The first record we can find of Edmund travelling from East Africa to London is on the Guildford Castle, with his mother and older sister Maureen on 24thJune 1920. We next see him travelling on the Mantola with his mother, sister and father in July 1922. It can only be presumed that the family travelled to Donegal to visit Edmund’s grandparents in Kincasslagh, as during the blessing of the cairn on Coffin Island the Reverend Hugh Bonar, Edmund’s cousin, made reference to the fact that Edmund enjoyed playing there as a boy.
Little is known about Edmund’s upbringing but in 1938 he joined the RAF as a member of 149 Squadron stationed at RAF Mildenhall, Suffolk, as an air gunner in the crew of a Wellington bomber. During the Nazi invasion of Norway, the RAF were providing support to their Norwegian allies by attacking the convoys from Germany that were supporting the invasion. On 12th April 1940 at 11:53 local time, the allied forces launched, what was at that time, their biggest bombing attack of the war consisting of 83Wellington bombers. Aboard Wellington P2966 was air gunner Edmund Doherty.
The RAF engaged the invading Nazi forces around 16:10hrs and after 15 minutes of engagement at 16:25 hours, with their Wellington just 20ft above the waves, the pilot, Sergeant Frederick Woodcock headed for the Norwegian Coast in an attempt to evade a pursuing ME.110 German Aircraft. It would be the last official sighting of Wellington P2966.
German newspapers would claim that the aircraft had been shot down and thus crashed into the sea. The body of Sergeant Edmund Goad was washed ashore and he is buried in Trondheim Cemetery, Norway. Corporal Jack Harry Langridge, Sergeant Frederick Albert Woodcock, Sergeant Roy Fox Vickery and Aircraftman James Henry were lost to the sea.
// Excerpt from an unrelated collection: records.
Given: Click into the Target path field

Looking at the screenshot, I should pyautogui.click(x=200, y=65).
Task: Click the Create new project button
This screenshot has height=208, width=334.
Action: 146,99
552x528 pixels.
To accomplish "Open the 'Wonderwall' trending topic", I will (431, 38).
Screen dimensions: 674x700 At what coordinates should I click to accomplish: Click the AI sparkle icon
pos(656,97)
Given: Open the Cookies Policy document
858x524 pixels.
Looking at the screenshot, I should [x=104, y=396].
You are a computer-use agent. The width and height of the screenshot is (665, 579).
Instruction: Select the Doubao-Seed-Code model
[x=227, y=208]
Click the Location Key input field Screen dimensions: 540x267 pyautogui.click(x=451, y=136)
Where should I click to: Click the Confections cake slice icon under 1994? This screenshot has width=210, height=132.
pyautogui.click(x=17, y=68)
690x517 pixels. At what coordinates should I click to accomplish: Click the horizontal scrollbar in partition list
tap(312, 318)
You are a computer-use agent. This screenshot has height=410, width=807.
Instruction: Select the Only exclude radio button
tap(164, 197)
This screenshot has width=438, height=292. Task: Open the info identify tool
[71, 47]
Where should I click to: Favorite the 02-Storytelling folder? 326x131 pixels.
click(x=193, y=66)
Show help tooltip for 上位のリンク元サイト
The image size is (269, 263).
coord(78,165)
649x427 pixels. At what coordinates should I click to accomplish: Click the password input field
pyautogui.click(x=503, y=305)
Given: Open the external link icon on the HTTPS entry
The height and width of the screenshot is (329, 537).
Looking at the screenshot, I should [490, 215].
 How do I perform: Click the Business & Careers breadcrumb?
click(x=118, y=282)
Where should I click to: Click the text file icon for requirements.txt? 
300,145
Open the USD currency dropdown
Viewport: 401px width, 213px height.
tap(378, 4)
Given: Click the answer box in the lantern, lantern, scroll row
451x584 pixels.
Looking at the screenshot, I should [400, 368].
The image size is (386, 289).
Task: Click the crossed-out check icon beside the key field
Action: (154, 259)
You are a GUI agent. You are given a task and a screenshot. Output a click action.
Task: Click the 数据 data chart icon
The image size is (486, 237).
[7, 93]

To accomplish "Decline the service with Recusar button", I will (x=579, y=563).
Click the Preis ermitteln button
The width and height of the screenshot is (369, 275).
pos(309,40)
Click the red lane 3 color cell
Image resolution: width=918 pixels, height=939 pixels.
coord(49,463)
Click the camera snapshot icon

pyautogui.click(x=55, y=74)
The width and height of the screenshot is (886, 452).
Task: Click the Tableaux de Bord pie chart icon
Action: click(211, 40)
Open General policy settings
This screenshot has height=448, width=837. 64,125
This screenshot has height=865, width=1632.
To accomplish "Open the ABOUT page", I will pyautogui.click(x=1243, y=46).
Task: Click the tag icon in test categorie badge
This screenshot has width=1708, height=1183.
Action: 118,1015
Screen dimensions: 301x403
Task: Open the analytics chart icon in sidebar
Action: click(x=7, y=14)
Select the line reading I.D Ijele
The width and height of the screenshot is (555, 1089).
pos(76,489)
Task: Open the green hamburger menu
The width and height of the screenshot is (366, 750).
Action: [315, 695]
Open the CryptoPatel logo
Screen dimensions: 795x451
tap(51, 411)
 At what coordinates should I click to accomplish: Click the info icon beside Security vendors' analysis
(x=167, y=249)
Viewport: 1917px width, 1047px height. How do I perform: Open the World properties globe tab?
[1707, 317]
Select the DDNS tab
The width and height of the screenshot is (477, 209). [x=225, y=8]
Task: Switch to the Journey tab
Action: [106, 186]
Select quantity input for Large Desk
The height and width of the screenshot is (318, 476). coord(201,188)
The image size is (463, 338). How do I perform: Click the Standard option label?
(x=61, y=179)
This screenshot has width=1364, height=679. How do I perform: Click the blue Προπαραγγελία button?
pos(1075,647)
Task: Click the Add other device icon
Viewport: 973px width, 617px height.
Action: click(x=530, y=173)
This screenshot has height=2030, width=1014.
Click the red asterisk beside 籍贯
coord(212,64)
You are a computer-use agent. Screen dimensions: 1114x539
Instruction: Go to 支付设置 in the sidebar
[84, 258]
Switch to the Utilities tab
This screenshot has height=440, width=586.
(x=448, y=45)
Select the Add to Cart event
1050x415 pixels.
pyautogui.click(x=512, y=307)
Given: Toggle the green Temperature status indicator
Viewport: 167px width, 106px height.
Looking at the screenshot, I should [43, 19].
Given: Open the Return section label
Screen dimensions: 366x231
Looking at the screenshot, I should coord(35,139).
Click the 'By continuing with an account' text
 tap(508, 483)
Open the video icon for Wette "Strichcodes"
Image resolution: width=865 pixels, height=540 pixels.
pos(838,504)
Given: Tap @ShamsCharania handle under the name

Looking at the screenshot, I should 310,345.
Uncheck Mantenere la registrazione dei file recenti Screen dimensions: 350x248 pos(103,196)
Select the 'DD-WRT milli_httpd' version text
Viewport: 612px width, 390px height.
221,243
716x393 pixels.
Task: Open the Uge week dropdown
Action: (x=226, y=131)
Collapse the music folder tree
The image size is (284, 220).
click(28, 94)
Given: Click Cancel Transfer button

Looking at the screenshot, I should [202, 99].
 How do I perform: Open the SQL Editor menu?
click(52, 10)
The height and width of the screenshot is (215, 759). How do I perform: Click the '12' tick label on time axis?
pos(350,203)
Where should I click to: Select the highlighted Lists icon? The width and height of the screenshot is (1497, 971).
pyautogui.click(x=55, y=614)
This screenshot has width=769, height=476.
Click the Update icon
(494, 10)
After a period of several weeks Edmund was also declared as being missing presumed drowned.
Once you know the story of Edmund Brian Doherty, and that his remains rest somewhere in the depths of the North Sea off the coast of Norway the inscription on the bottom of the cairn becomes all the more poignant.
“May this cairn be a blessing to all who pass and a beacon to guide them safely back to their homes and dear ones”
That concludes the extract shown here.